> _What to produce_: Only the lines from the one that contains "This screenshot has width=616, height=693." through the last line of the data below should be duplicated, exactly and without pictures.

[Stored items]
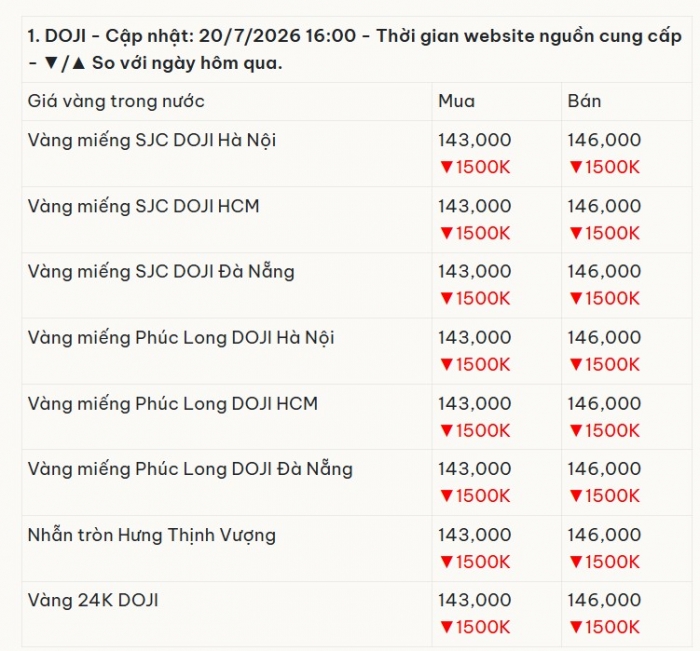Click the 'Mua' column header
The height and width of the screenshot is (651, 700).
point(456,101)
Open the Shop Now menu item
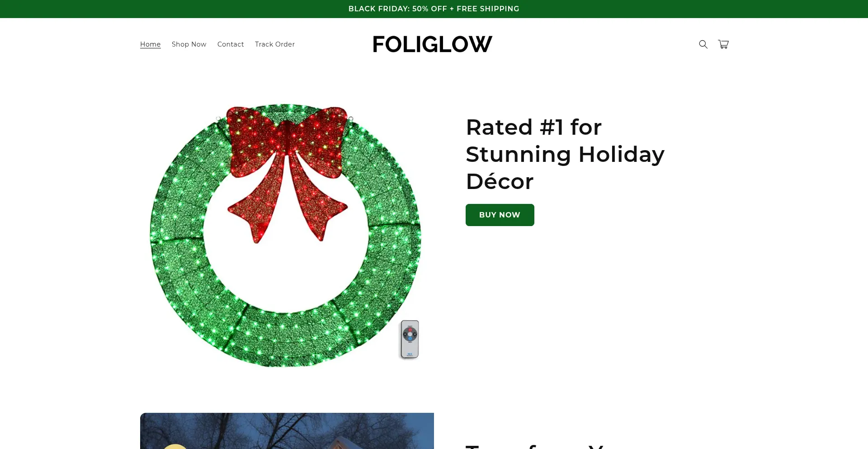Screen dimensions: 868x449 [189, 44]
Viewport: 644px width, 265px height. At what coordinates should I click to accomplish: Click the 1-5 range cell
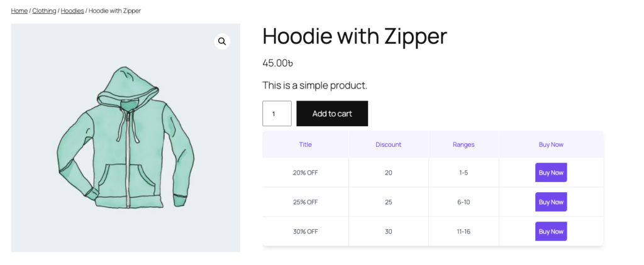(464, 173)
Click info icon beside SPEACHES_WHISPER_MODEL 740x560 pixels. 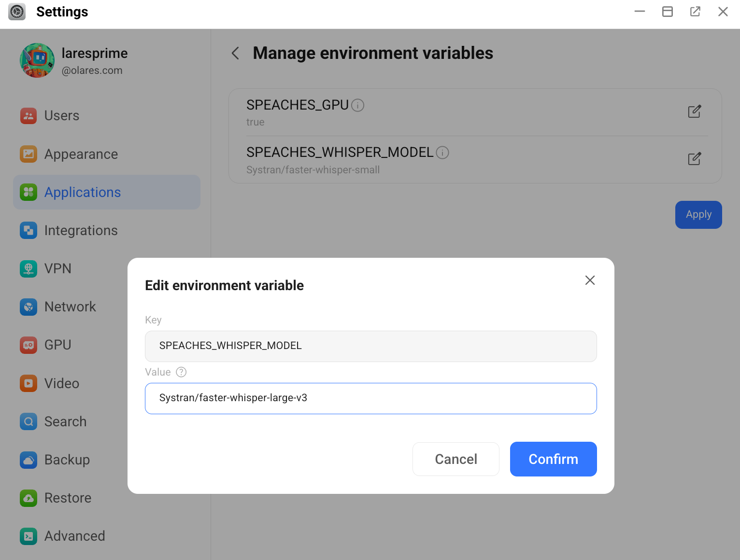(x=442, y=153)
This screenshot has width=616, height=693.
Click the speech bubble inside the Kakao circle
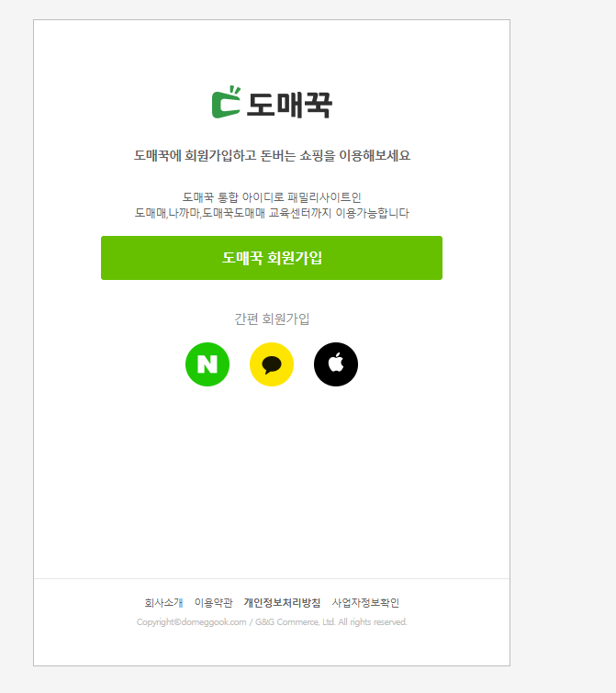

> _Finished task_:
This screenshot has width=616, height=693.
Click the speech bubble inside the Kakao circle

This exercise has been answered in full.